__ABOUT THIS TASK__:
Please retype the line that contains "This screenshot has height=567, width=389." and all lines that follow it to the end of the entries below, exactly as they stand, with nothing added.

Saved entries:
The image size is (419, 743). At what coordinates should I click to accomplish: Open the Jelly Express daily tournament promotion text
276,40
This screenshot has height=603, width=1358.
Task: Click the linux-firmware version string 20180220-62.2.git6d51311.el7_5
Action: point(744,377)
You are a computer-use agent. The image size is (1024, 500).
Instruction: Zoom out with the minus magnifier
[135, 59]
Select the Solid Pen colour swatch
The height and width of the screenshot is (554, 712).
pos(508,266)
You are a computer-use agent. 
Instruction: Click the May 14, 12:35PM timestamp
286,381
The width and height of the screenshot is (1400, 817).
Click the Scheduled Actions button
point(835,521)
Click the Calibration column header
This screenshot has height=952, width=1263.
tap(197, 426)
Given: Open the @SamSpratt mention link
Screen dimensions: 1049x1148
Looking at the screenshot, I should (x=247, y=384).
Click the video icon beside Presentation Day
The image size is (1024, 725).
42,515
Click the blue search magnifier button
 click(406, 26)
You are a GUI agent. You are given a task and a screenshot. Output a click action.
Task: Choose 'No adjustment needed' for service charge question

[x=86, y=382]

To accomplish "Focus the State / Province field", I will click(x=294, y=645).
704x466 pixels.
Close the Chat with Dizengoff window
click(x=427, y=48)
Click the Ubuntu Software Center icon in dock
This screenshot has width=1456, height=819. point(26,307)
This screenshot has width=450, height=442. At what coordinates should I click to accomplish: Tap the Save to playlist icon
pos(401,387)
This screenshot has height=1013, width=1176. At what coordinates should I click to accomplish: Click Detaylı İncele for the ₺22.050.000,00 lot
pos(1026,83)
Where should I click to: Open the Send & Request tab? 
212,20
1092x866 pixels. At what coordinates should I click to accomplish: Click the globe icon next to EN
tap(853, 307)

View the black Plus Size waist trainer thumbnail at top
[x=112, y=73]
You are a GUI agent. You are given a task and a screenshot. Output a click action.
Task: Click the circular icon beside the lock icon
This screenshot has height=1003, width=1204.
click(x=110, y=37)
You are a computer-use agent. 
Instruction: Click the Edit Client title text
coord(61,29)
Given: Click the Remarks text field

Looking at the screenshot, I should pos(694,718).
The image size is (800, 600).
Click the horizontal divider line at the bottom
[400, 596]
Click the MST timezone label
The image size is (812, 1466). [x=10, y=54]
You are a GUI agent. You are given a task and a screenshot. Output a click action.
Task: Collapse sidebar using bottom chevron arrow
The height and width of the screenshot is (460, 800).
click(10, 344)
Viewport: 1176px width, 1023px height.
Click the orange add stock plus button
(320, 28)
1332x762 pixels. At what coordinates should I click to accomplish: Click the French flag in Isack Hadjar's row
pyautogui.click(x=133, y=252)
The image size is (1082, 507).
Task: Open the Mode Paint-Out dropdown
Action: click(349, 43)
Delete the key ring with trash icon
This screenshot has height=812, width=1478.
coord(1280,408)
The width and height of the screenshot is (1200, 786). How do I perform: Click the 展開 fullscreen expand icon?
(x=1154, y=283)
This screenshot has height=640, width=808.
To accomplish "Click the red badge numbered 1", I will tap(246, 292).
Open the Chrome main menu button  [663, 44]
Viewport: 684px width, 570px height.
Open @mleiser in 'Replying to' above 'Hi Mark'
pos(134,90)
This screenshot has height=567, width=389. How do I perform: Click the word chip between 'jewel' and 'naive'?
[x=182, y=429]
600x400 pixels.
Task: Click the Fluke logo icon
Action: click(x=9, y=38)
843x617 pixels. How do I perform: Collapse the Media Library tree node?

__WRITTEN SOLUTION__:
This screenshot has height=567, width=389. How do I perform: Click the word chip between 'jewel' and 'naive'?
[x=182, y=429]
600x400 pixels.
Task: Click the Fluke logo icon
Action: click(x=9, y=38)
843x617 pixels. How do I perform: Collapse the Media Library tree node?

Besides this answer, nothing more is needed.